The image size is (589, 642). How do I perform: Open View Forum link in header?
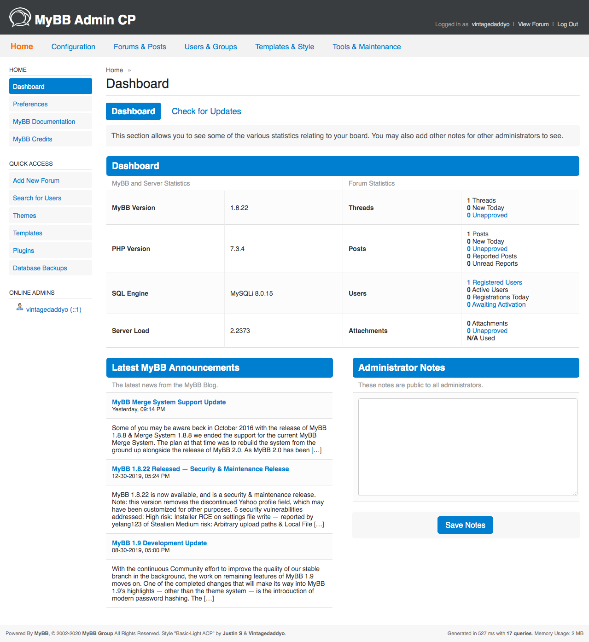coord(533,24)
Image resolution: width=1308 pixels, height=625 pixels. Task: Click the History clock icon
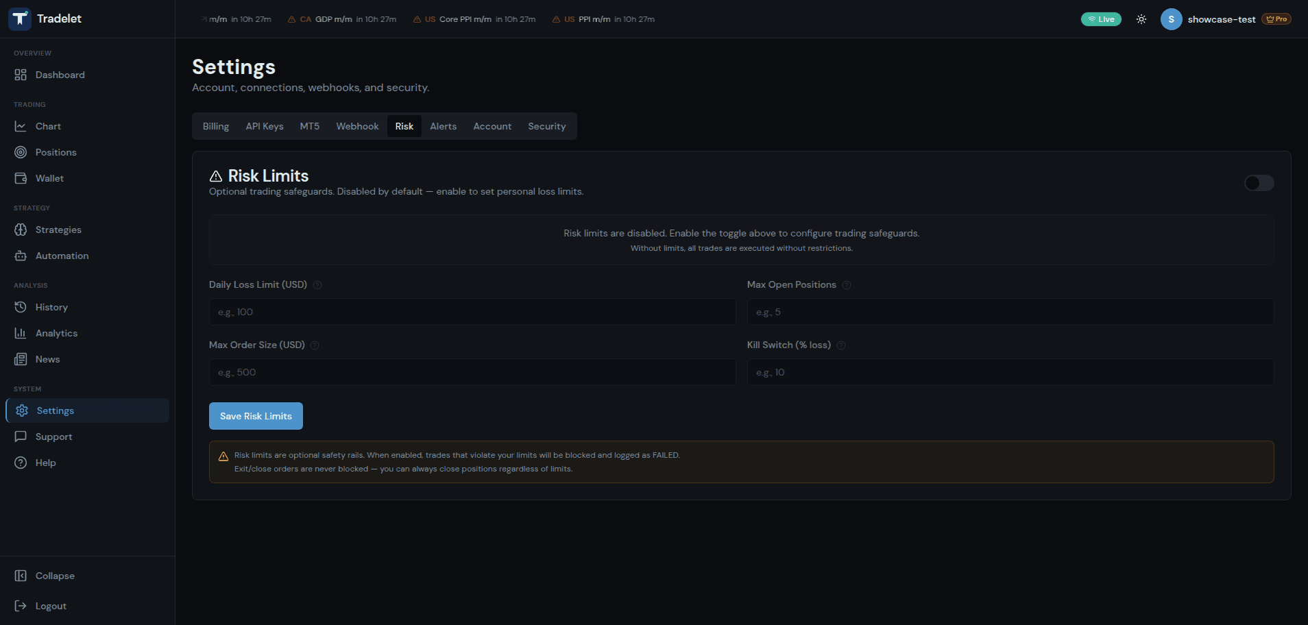21,307
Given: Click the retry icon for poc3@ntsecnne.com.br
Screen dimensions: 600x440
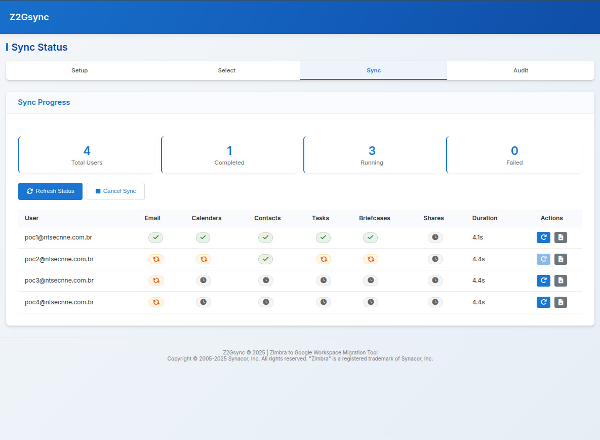Looking at the screenshot, I should (543, 281).
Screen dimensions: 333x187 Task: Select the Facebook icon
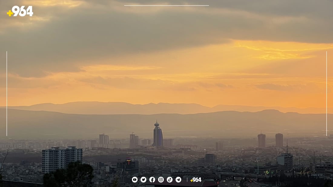152,180
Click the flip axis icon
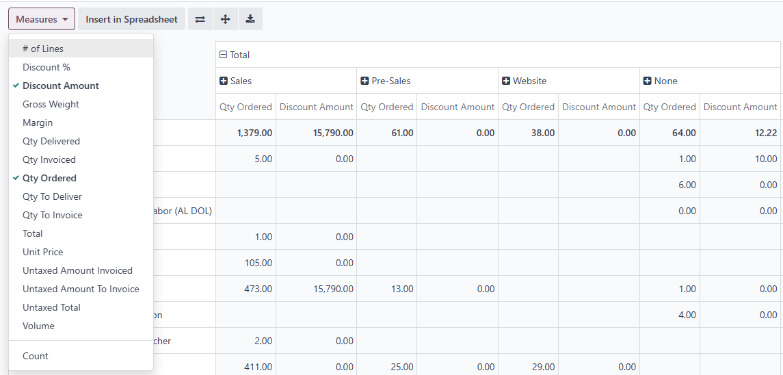 click(200, 19)
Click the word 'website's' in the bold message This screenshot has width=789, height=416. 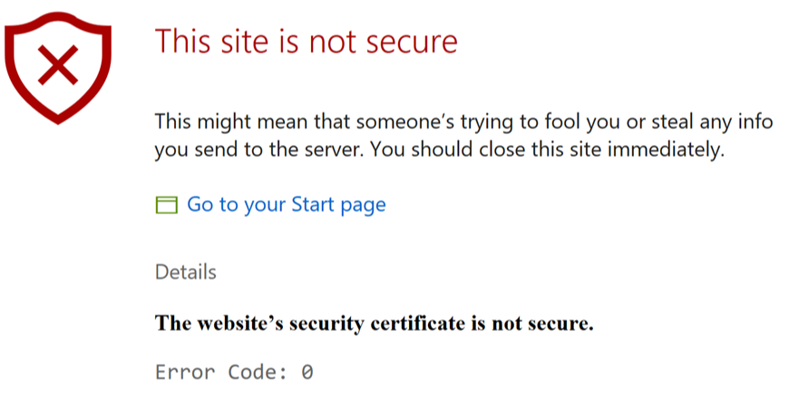240,324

# Aim of the exercise
The required result is the entries above, printed exactly from the first line through the line with "Given: Click the", pictures excluded.

# Final answer
The image size is (589, 642). How do I perform: Open View Forum link in header?
coord(533,24)
Image resolution: width=1308 pixels, height=625 pixels. Task: Click the History clock icon
21,307
Given: Click the retry icon for poc3@ntsecnne.com.br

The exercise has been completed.